= Excerpt to read =

>> Begin

I'm not sure if I am following your thinking here. The HW, of course,
verifies authentication of the image and acts according to the image
type. I don't think it is reasonable to require the class driver to
interpret the data to determine what it is. That implies that the
class driver would have to know the header format and possible values.
It also means that changes to the header format would require patches
to the class driver.

The FPGA card is trusted by virtue of the fact that the customer
purchased it and physically placed it in the machine. If the FPGA card
(or the lower level driver) validates the image, then why does the
Class driver need to be concerned about the file type? I think the
purpose of the class driver is primarily to provide a common API and
perform common functions so that they don't have to be replicated
among similar low-level drivers. It is up to the low-level driver
or the device itself to ensure that the data received is acceptable.

>> End

= Requirements =
1) Could you echo the part of the FPGA driver discussion starting at "The FPGA card is" and ending at "received is acceptable."?
2) How would you render this sentence from the FPGA driver discussion in Spanish: "The FPGA card is trusted by virtue of the fact that the customer purchased it and physically placed it in the machine."
The records that follow are separate material, apart from the discussion above.

= Records held in a dataset =

>> Begin

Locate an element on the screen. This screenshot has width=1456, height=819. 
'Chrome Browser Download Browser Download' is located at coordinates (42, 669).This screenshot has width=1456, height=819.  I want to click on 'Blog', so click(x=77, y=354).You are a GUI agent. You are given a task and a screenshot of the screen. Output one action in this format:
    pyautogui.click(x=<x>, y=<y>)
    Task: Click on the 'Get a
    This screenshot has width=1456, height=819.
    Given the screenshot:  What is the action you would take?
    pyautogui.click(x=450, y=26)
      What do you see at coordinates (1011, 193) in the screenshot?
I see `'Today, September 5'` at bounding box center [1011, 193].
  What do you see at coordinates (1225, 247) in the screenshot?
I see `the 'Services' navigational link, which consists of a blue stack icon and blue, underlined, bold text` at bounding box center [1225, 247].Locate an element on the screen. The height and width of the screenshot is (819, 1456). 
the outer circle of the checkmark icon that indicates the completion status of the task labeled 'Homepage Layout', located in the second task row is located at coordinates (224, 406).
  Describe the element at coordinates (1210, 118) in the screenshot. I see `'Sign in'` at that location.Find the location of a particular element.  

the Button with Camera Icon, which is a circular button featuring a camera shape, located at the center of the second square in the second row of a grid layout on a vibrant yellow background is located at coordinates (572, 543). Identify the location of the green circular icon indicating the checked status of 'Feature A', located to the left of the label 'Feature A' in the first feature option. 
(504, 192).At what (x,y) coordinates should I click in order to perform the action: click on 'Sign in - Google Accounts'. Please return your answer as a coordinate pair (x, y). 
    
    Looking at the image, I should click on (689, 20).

>> End

= Exercise solutions =
1)
The FPGA card is trusted by virtue of the fact that the customer
purchased it and physically placed it in the machine. If the FPGA card
(or the lower level driver) validates the image, then why does the
Class driver need to be concerned about the file type? I think the
purpose of the class driver is primarily to provide a common API and
perform common functions so that they don't have to be replicated
among similar low-level drivers. It is up to the low-level driver
or the device itself to ensure that the data received is acceptable.

2) La tarjeta FPGA es de confianza en virtud de que el cliente la compró y la colocó físicamente en la máquina.